Ben asked, “Who were the two you just let by?”
“Buddy Tedros,” the patrolman said. “He’s the nephew. The other was his wife.” He paused and leaned closer. “Did you get a look at her? That sweater? Those jeans? She’s really something.”
“Yes, she is,” Ben said.
BUDDY HAD GONE to meet with the probate lawyers early, and Corrine Tedros had slept in, and now as she dressed for her hair appointment, she practiced the postures of grief, running them through her mind like a set of calisthenics, visualizing the appropriate reactions to the seemingly endless succession of social functions and obligations that a death dragged after it.
There were times you were expected to be strong. Times when you were supposed to give in to grief and break down. Times when you were supposed to be upbeat. Times when solemn. Times that called for a combination of reactions, a shading of grief and loss.
Reminding herself that Stanley was dead helped. It was difficult though to reconcile the Stanley Tedros everyone else evoked and mourned with her memories of those pot-roast-laced Sunday afternoons soundtracked with
Zorba
and Stanley’s verbal jabs, all the insinuations he tossed Corrine’s way about her character.
The calling hours at the funeral home had to be extended for two days to accommodate the crowds. The service at the Greek Orthodox Church had been SRO, with the mayor, the entire city council, and the governor present, and the graveside ceremony had pulled in a huge crowd, Buddy having shut down Stanco Beverages for all three shifts. A wake, held at Stanley’s buddy, Nick Renisopolos’s, house had lasted all night, and the kitchen and dining room of Corrine’s and Buddy’s house were overflowing with Greek casseroles and desserts from well-wishers and friends.
The CBS evening news had given over one of its closing segments, forty-five seconds, to Stanley’s funeral and Julep’s current popularity.
Wherever Corrine turned, Stanley’s name was on somebody’s lips, his presence everywhere, his personal qualities continuously paraded in impromptu and official testimonials, and Corrine had to remind herself to stay focused and not let her guard down, and in order to do that, she found herself thinking more and more often not of Stanley Tedros but of her life in Bradford, Indiana and the anger and fear embedded in those memories.

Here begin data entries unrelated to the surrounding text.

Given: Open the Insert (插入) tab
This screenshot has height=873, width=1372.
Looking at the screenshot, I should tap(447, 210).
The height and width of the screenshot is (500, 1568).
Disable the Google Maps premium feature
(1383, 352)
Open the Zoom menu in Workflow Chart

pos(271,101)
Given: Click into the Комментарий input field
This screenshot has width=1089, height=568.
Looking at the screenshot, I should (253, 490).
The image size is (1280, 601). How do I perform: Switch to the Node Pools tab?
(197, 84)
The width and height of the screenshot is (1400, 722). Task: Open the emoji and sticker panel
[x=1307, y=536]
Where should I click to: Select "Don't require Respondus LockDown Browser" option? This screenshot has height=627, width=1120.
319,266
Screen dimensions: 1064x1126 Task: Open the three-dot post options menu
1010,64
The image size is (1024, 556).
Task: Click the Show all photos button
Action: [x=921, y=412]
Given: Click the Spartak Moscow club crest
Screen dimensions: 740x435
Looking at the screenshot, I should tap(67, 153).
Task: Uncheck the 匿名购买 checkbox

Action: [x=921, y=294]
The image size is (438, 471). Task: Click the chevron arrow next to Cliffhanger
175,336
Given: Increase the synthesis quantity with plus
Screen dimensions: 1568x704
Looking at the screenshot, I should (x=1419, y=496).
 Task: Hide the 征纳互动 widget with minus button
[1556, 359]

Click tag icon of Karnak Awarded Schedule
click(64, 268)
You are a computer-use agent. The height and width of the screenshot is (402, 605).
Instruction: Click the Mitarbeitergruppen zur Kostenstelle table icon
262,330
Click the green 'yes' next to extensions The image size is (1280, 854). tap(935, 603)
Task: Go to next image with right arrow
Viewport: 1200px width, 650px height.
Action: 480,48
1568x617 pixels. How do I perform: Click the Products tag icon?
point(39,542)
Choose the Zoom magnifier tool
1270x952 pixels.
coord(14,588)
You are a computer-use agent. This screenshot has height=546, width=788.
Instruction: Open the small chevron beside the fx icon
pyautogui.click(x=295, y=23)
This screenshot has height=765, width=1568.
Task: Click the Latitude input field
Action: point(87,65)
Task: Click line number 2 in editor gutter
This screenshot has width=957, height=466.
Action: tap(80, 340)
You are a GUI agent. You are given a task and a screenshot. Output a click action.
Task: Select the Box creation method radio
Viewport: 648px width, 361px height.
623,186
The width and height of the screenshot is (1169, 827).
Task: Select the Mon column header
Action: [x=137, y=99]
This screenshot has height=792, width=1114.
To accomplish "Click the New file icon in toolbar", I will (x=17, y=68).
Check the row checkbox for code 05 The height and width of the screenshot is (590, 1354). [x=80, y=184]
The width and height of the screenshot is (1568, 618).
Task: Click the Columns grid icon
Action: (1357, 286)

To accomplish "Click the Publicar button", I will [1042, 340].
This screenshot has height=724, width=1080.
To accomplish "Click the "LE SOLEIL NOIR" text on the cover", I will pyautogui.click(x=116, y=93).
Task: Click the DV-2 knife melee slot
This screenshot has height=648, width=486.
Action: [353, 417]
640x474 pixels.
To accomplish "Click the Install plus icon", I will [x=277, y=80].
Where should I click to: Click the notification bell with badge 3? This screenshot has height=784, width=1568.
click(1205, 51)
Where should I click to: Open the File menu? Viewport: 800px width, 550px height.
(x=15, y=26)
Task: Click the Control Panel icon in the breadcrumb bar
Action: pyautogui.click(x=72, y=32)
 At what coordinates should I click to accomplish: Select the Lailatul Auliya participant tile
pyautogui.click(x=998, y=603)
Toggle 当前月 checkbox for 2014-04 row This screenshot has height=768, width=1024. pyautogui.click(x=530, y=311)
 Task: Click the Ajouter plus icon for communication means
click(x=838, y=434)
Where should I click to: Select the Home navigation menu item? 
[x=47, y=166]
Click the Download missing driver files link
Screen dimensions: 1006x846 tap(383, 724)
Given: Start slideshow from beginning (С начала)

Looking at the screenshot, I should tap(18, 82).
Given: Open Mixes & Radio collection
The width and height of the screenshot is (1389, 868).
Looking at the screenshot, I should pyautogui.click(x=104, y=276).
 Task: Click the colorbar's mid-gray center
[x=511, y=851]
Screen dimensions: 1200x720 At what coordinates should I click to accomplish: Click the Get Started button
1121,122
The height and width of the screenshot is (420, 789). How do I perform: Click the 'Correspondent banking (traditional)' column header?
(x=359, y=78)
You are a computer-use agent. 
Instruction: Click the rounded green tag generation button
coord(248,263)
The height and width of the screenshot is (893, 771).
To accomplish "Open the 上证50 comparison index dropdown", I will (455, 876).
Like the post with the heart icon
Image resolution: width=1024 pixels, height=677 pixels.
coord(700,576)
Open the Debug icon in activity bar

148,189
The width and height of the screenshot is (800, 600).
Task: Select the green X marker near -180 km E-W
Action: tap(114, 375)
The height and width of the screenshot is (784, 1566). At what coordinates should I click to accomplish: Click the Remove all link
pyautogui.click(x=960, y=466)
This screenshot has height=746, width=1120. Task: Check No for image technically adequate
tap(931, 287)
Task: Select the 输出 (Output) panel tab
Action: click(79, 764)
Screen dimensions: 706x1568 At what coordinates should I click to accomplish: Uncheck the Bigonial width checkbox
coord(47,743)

Anger and fear, she’d discovered, could produce a very workable facsimile of grief.
Corrine finished dressing, got in her car, and drove to Le Nouvelle Femme Salon. Richard, her stylist, had the third chair waiting for her.
After she was seated, he started moving his hands through her hair, stopping at various lengths to provide commentary on the effect of the cuts.
“For most women,” he said, “my goal is the creation of beauty. I take whatever Nature has bestowed and find the cut that will enhance or reveal what is beautiful in the woman. For that, I need the eyes of a sculptor.”
He paused, gathering Corrine’s hair at shoulder length and studying her image in the mirror before them. “With you,” he went on, “it is something different entirely. I do not create. I discover. The beauty is there always. It’s rare and uncanny. No matter what the cut, you are beautiful. With you, I am like a painter who must understand light.”
Richard knew how to earn his tips. Corrine would give him that. She watched him set out his line of scissors, then drape the black vinyl apron over her and tie it at the neck. She dropped her head back over the wash basin and closed her eyes, enjoying the feel of the weight of the water in her hair and the smell of the shampoo and conditioner.